The dialog is satisfying because we've all been in a situation where clinging to our dignity felt worth whatever sacrifice had to be made. But how many times as a child were we told not to cut off our nose to spite our face? That's what Will does in picking the wrench and that's what SAG does if they choose to strike.

I was a staunch supporter of the Writers Guild strike. I picketed, organized, and wrote extensively about our very peculiar and vital labor movement. I gave up a lot of income during the strike, along with so many others, because I believed in it. And as strongly as I felt in favor of the necessary Writer's Guild Strike, I feel just as strongly in opposition to a reckless and dangerous Screen Actors Guild strike.

Much has happened in the last year. Namely, the most significant and crippling economic disaster in almost a century. And our industry specifically is still on its knees as a result of the WGA strike. While TV viewership is up this year, movie-going will very likely fall off considerably in the next twelve months as people have less disposable income. Our "recession proof" industry is nothing of the sort when people can't afford to buy a movie ticket.

The WGA had the sympathies of many others in the industry, the talk show hosts, the politicians, and the activists. Where have those people been through the many months of this current dispute? Crickets. At a time when the UAW is being called upon by many to take a hard look at its labor agreements as the auto industry falters, how can SAG justify such a dangerous and doomed attempt to improve upon a deal that was won in a completely different economy, after a bitter strike?

SAG has not refuted the AMPTP's assertion that they've been offered the same deal that the WGA and the DGA agreed to. Our membership signed off on that deal after four months of a painful work stoppage. Yes, of course the deal should have been better. But many of us believed it was the best we could do at the time. Many also felt that any benefit to continuing the strike was far outweighed by the clear and present need to get the town back to work. And that was then. The time we're in now isn't more hospitable to a work stoppage or a better deal. The only thing SAG's timing is more hospitable to is home foreclosure.

So, why does SAG's leadership want a strike authorization? I can only go by what they're saying. SAG President Alan Rosenberg said in an interview yesterday, "We deserve our day in the room. We never got that."

Every now and then someone will say the thing they're really thinking. If you were writing this as a screenplay you might call it a rising subtext. "We deserve our day in the room. We never got that." Maybe I'm a bit cynical, but what I hear in that sentence is not one man's desire for a moment in the room, but for a moment in the sun.

Mr. Rosenberg says that the strike authorization isn't intended to result in a strike, but to provide strength in the negotiation. Where have we heard that before? The authorization for war in Iraq? Beware of the leader who asks for power he hopes to never use. I want to believe that Mr. Rosenberg is purely committed to his members, but there is too much at stake right now to blindly give him the benefit of the doubt.
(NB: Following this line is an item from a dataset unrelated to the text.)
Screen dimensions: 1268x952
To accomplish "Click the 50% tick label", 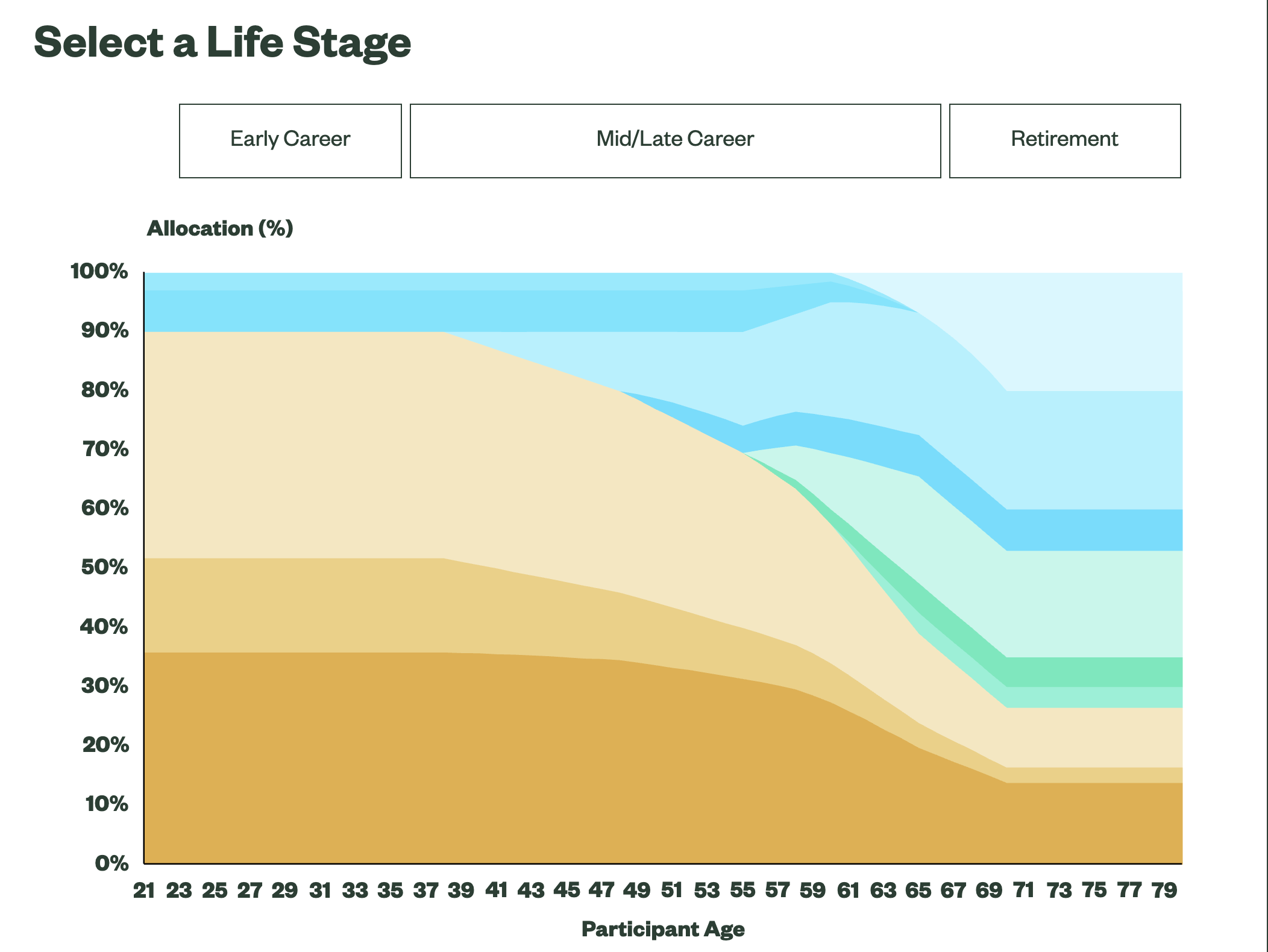I will tap(104, 567).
I still feel that the WGA strike was the right thing at the right time, but context is everything. The context we're in now is that our industry is still staggering from billions lost in the last strike. Millions of people around the country have seen their pensions evaporate with their home values. We're spending trillions of our children's money in bailouts as other industries crumble around us. And the employees of those companies, not incidentally, also happen to be our audience.

Context is everything. Anyone who doesn't realize that today's context is nothing short of terrifying, and chooses the wrench over pragmatism, doesn't deserve their "day in the room." More to the point, they've clearly not yet stepped outside of the room.